> [What is needed]: Retrieve every line from the records in which the word "hamburger" occurs.

> [Stored data]:
━━━━━━━━━━
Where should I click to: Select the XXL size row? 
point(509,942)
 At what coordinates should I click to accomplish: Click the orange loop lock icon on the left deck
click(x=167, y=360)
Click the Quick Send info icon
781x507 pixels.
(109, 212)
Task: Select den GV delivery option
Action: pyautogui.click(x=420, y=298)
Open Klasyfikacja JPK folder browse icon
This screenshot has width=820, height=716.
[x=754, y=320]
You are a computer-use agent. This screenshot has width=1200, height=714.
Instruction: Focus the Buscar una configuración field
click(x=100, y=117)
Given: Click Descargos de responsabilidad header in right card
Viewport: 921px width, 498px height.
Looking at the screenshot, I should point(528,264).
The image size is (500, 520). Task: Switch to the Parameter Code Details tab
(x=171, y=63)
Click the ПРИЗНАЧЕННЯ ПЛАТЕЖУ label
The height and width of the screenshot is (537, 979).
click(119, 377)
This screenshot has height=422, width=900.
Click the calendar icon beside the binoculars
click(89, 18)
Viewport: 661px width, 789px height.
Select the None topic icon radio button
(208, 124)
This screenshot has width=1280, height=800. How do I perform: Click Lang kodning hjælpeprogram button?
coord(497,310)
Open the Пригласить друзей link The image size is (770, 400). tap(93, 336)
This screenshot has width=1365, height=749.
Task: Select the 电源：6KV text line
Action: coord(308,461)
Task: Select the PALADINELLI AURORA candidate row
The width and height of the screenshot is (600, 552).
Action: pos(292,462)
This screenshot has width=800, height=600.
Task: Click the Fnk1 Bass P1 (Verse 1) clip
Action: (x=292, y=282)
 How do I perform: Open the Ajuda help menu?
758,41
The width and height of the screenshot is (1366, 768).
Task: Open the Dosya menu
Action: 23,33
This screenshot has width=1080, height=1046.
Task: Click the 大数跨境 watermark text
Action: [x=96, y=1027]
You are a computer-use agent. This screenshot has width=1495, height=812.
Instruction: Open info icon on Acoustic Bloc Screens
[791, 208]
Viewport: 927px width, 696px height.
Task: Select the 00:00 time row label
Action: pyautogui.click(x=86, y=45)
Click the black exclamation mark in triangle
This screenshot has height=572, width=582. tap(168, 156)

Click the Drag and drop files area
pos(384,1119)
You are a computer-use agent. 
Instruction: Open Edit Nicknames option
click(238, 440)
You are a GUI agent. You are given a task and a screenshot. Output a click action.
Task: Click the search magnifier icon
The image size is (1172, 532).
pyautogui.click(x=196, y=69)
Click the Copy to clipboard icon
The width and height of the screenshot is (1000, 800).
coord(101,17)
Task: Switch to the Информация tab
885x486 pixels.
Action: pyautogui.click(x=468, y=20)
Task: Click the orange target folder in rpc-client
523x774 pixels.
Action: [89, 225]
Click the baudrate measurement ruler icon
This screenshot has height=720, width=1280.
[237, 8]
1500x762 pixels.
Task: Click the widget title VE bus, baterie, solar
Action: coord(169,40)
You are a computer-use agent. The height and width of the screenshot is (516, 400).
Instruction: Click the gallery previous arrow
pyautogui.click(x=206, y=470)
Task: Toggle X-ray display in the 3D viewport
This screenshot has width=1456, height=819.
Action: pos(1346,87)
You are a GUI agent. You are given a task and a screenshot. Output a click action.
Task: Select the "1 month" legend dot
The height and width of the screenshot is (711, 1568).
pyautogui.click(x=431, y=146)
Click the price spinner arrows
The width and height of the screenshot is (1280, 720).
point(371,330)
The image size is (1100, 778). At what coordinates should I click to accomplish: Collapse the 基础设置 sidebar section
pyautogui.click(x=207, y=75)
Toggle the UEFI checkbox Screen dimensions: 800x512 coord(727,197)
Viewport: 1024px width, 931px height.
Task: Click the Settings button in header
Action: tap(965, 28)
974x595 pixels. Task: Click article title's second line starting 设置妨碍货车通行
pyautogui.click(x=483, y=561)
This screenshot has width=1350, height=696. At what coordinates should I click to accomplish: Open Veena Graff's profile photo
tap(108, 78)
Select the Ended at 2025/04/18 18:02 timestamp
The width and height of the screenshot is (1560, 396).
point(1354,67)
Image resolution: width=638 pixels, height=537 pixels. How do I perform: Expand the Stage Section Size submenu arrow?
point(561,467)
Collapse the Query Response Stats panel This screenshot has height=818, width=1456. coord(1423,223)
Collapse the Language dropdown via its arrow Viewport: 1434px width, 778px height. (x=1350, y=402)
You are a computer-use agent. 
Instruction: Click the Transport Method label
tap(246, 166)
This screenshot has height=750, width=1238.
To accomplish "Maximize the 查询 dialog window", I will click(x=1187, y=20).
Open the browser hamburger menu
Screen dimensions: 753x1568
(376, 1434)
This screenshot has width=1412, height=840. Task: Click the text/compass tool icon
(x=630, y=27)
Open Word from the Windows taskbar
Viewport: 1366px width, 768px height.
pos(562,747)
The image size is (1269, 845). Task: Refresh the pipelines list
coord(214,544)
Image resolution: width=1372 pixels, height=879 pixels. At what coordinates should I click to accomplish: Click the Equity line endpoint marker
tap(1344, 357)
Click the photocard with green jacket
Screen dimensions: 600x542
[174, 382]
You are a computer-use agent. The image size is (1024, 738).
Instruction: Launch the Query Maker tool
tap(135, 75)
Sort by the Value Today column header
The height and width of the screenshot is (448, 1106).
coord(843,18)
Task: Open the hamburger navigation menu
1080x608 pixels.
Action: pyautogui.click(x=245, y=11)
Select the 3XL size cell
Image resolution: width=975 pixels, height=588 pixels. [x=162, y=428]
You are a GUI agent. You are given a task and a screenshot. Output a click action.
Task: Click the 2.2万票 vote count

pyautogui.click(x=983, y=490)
━━━━━━━━━━
> [Solution below]:
Open the browser hamburger menu
Task: Open the hamburger navigation menu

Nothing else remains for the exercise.